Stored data

- Opening Delimiter -

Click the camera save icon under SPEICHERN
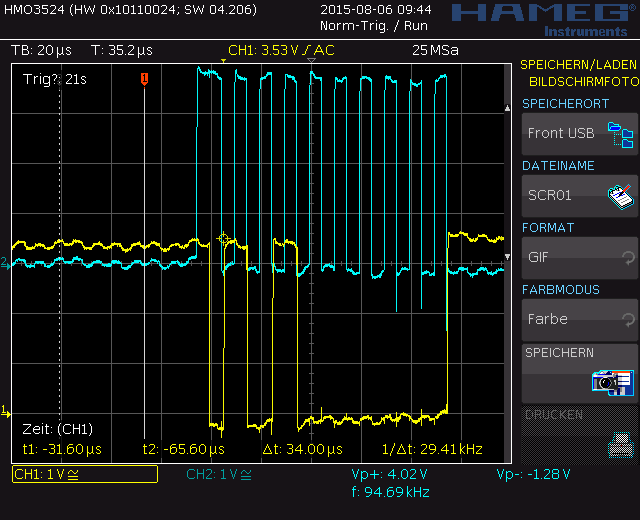640x520 pixels. tap(613, 382)
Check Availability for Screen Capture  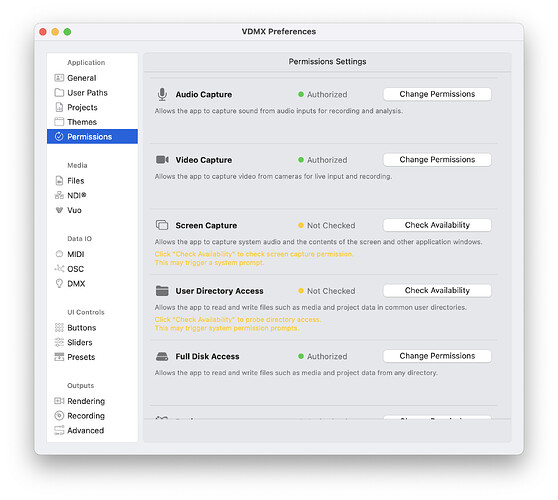(437, 225)
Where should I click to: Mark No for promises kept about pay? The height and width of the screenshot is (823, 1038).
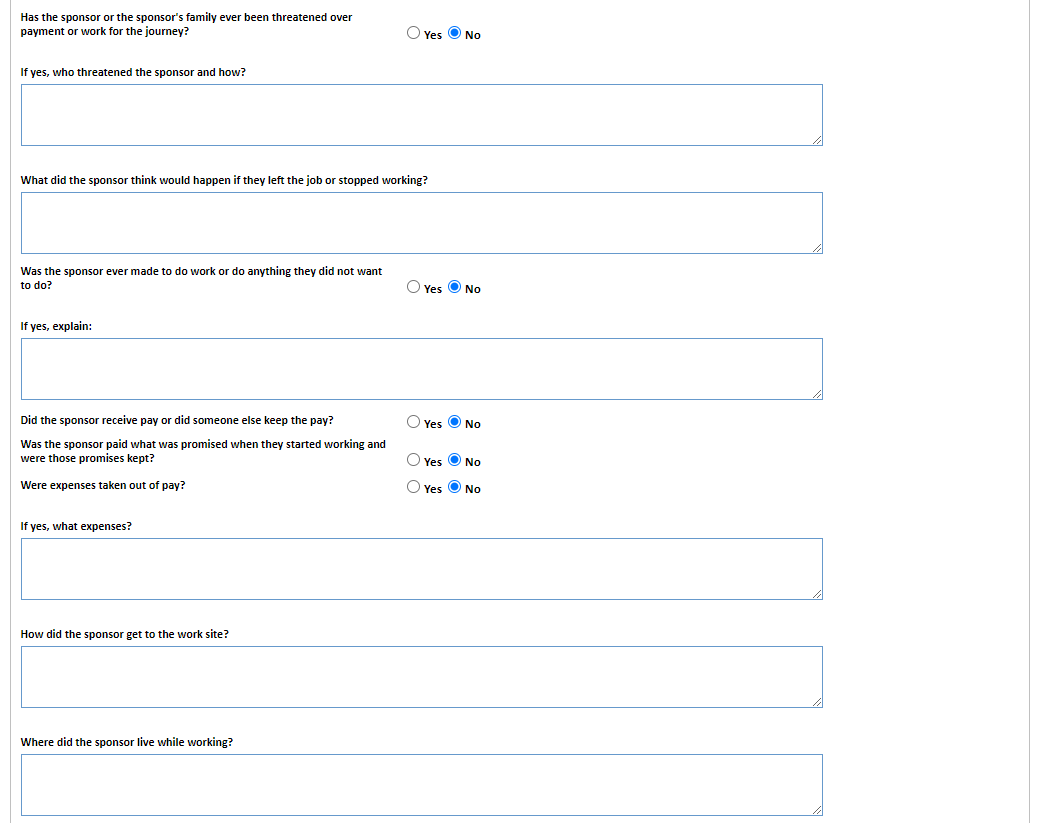[x=455, y=460]
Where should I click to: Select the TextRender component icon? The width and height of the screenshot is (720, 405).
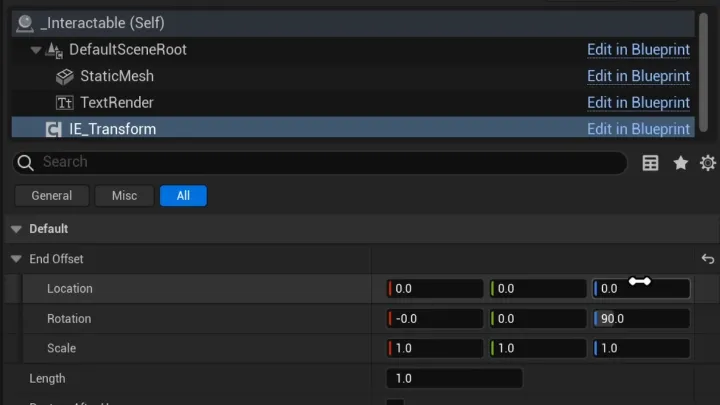point(64,102)
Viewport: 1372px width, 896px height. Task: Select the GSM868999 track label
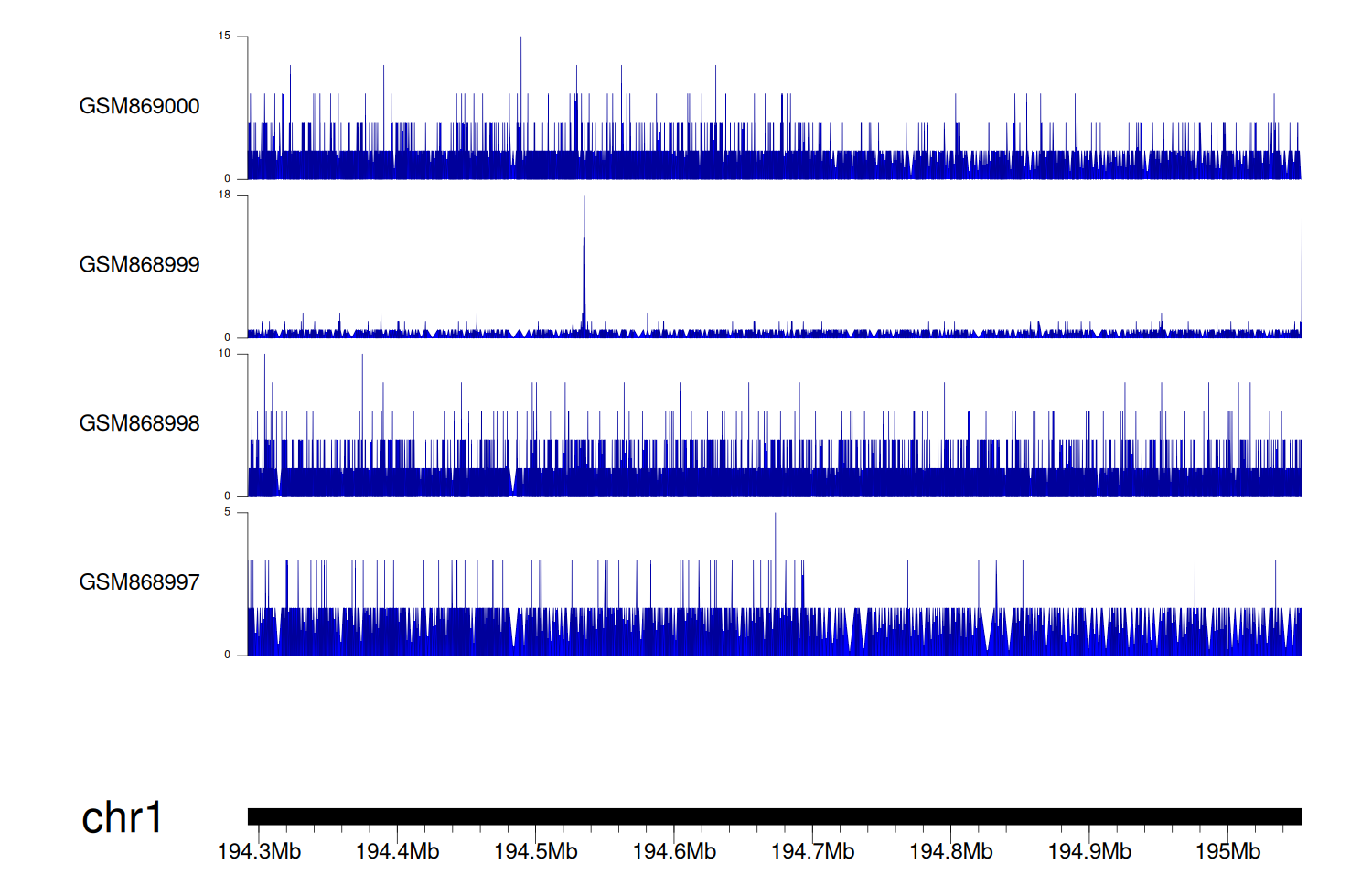(x=139, y=265)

- Closing Delimiter -

# WORK ORDER:
Please retype exactly the lines from the one containing "Viewport: 1372px width, 896px" through the last line of the records, both included, leaving out every picture.

# ANSWER TO THIS TASK:
Viewport: 1372px width, 896px height. Task: Select the GSM868999 track label
(x=139, y=265)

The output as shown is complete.